HOW TO COMPLETE THIS TASK =>
The response must contain every line of the records that follow, duplicated exactly.

Stored data entries
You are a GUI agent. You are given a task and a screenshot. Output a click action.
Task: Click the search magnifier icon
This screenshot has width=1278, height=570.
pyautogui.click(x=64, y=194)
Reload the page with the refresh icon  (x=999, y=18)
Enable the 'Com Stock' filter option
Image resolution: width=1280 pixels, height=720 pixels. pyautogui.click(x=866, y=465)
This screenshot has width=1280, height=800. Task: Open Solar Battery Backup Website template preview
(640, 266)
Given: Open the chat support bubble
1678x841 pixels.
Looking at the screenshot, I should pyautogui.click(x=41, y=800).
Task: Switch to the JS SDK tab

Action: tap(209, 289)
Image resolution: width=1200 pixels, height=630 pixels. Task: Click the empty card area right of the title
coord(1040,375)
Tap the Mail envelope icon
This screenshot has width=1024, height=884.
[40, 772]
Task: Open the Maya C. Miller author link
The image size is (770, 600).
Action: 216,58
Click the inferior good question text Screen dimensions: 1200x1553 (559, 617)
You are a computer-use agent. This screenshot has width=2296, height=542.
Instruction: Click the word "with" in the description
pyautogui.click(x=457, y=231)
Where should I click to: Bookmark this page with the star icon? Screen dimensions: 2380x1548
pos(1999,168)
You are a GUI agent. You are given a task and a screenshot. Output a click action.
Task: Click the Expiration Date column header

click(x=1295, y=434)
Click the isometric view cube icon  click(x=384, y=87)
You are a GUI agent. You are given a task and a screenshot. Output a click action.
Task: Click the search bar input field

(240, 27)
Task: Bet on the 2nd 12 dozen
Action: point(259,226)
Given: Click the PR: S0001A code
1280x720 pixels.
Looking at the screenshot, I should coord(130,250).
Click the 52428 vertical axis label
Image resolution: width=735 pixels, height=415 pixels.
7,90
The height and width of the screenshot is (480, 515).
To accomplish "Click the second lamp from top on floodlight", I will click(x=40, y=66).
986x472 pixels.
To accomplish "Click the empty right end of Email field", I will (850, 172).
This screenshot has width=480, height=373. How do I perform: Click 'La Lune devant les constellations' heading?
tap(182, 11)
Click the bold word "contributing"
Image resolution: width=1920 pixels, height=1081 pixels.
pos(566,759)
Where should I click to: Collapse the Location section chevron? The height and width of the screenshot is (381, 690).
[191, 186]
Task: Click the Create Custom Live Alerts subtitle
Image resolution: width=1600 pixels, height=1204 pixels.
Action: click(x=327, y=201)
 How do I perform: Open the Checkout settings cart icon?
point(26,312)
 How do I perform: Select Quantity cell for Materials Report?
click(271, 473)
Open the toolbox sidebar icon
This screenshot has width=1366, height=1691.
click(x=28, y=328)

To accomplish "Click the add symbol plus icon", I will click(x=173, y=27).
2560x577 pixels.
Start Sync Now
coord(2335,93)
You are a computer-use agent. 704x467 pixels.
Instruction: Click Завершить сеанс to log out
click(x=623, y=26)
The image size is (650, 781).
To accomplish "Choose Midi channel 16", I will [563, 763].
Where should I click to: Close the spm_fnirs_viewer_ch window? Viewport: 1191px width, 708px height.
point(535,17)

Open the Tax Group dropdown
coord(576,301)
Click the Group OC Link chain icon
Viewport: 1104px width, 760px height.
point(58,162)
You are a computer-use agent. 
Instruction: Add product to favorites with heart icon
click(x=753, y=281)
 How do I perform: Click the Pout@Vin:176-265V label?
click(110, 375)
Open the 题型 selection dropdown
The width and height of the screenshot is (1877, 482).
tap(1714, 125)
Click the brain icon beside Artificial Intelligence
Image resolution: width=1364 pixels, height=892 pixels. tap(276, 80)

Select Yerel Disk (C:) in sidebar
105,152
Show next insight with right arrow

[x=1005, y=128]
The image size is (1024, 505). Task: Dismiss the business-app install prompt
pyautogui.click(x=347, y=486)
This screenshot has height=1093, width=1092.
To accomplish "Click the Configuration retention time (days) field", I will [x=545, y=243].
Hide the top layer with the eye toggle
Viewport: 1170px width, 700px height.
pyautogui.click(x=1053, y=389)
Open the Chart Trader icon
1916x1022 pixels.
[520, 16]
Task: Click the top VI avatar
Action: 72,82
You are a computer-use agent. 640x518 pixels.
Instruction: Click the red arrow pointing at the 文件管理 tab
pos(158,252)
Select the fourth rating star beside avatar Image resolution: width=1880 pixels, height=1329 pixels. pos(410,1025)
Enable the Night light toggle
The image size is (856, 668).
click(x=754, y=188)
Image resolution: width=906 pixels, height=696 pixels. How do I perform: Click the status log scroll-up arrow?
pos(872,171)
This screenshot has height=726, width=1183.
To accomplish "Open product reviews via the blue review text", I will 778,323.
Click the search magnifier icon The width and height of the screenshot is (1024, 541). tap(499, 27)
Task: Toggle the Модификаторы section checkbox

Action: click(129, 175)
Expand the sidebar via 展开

EXERCISE RESULT =>
You are a GUI agent. You are given a task and a screenshot. Output a click action.
Task: Click the search magnifier icon
This screenshot has width=1278, height=570.
pyautogui.click(x=64, y=194)
Reload the page with the refresh icon  (x=999, y=18)
Enable the 'Com Stock' filter option
Image resolution: width=1280 pixels, height=720 pixels. pyautogui.click(x=866, y=465)
This screenshot has width=1280, height=800. Task: Open Solar Battery Backup Website template preview
(640, 266)
Given: Open the chat support bubble
1678x841 pixels.
Looking at the screenshot, I should pyautogui.click(x=41, y=800).
Task: Switch to the JS SDK tab

Action: tap(209, 289)
Image resolution: width=1200 pixels, height=630 pixels. Task: Click the empty card area right of the title
coord(1040,375)
Tap the Mail envelope icon
This screenshot has width=1024, height=884.
[40, 772]
Task: Open the Maya C. Miller author link
The image size is (770, 600).
Action: 216,58
Click the inferior good question text Screen dimensions: 1200x1553 (559, 617)
You are a computer-use agent. This screenshot has width=2296, height=542.
Instruction: Click the word "with" in the description
pyautogui.click(x=457, y=231)
Where should I click to: Bookmark this page with the star icon? Screen dimensions: 2380x1548
pos(1999,168)
You are a GUI agent. You are given a task and a screenshot. Output a click action.
Task: Click the Expiration Date column header

click(x=1295, y=434)
Click the isometric view cube icon  click(x=384, y=87)
You are a GUI agent. You are given a task and a screenshot. Output a click action.
Task: Click the search bar input field

(240, 27)
Task: Bet on the 2nd 12 dozen
Action: point(259,226)
Given: Click the PR: S0001A code
1280x720 pixels.
Looking at the screenshot, I should coord(130,250).
Click the 52428 vertical axis label
Image resolution: width=735 pixels, height=415 pixels.
7,90
The height and width of the screenshot is (480, 515).
To accomplish "Click the second lamp from top on floodlight", I will click(x=40, y=66).
986x472 pixels.
To accomplish "Click the empty right end of Email field", I will (850, 172).
This screenshot has width=480, height=373. How do I perform: Click 'La Lune devant les constellations' heading?
tap(182, 11)
Click the bold word "contributing"
Image resolution: width=1920 pixels, height=1081 pixels.
pos(566,759)
Where should I click to: Collapse the Location section chevron? The height and width of the screenshot is (381, 690).
[191, 186]
Task: Click the Create Custom Live Alerts subtitle
Image resolution: width=1600 pixels, height=1204 pixels.
Action: click(x=327, y=201)
 How do I perform: Open the Checkout settings cart icon?
point(26,312)
 How do I perform: Select Quantity cell for Materials Report?
click(271, 473)
Open the toolbox sidebar icon
This screenshot has width=1366, height=1691.
click(x=28, y=328)

To accomplish "Click the add symbol plus icon", I will click(x=173, y=27).
2560x577 pixels.
Start Sync Now
coord(2335,93)
You are a computer-use agent. 704x467 pixels.
Instruction: Click Завершить сеанс to log out
click(x=623, y=26)
The image size is (650, 781).
To accomplish "Choose Midi channel 16", I will [563, 763].
Where should I click to: Close the spm_fnirs_viewer_ch window? Viewport: 1191px width, 708px height.
point(535,17)

Open the Tax Group dropdown
coord(576,301)
Click the Group OC Link chain icon
Viewport: 1104px width, 760px height.
point(58,162)
You are a computer-use agent. 
Instruction: Add product to favorites with heart icon
click(x=753, y=281)
 How do I perform: Click the Pout@Vin:176-265V label?
click(110, 375)
Open the 题型 selection dropdown
The width and height of the screenshot is (1877, 482).
tap(1714, 125)
Click the brain icon beside Artificial Intelligence
Image resolution: width=1364 pixels, height=892 pixels. tap(276, 80)

Select Yerel Disk (C:) in sidebar
105,152
Show next insight with right arrow

[x=1005, y=128]
The image size is (1024, 505). Task: Dismiss the business-app install prompt
pyautogui.click(x=347, y=486)
This screenshot has height=1093, width=1092.
To accomplish "Click the Configuration retention time (days) field", I will [x=545, y=243].
Hide the top layer with the eye toggle
Viewport: 1170px width, 700px height.
pyautogui.click(x=1053, y=389)
Open the Chart Trader icon
1916x1022 pixels.
[520, 16]
Task: Click the top VI avatar
Action: 72,82
You are a computer-use agent. 640x518 pixels.
Instruction: Click the red arrow pointing at the 文件管理 tab
pos(158,252)
Select the fourth rating star beside avatar Image resolution: width=1880 pixels, height=1329 pixels. pos(410,1025)
Enable the Night light toggle
The image size is (856, 668).
click(x=754, y=188)
Image resolution: width=906 pixels, height=696 pixels. How do I perform: Click the status log scroll-up arrow?
pos(872,171)
This screenshot has height=726, width=1183.
To accomplish "Open product reviews via the blue review text", I will 778,323.
Click the search magnifier icon The width and height of the screenshot is (1024, 541). tap(499, 27)
Task: Toggle the Модификаторы section checkbox

Action: click(129, 175)
Expand the sidebar via 展开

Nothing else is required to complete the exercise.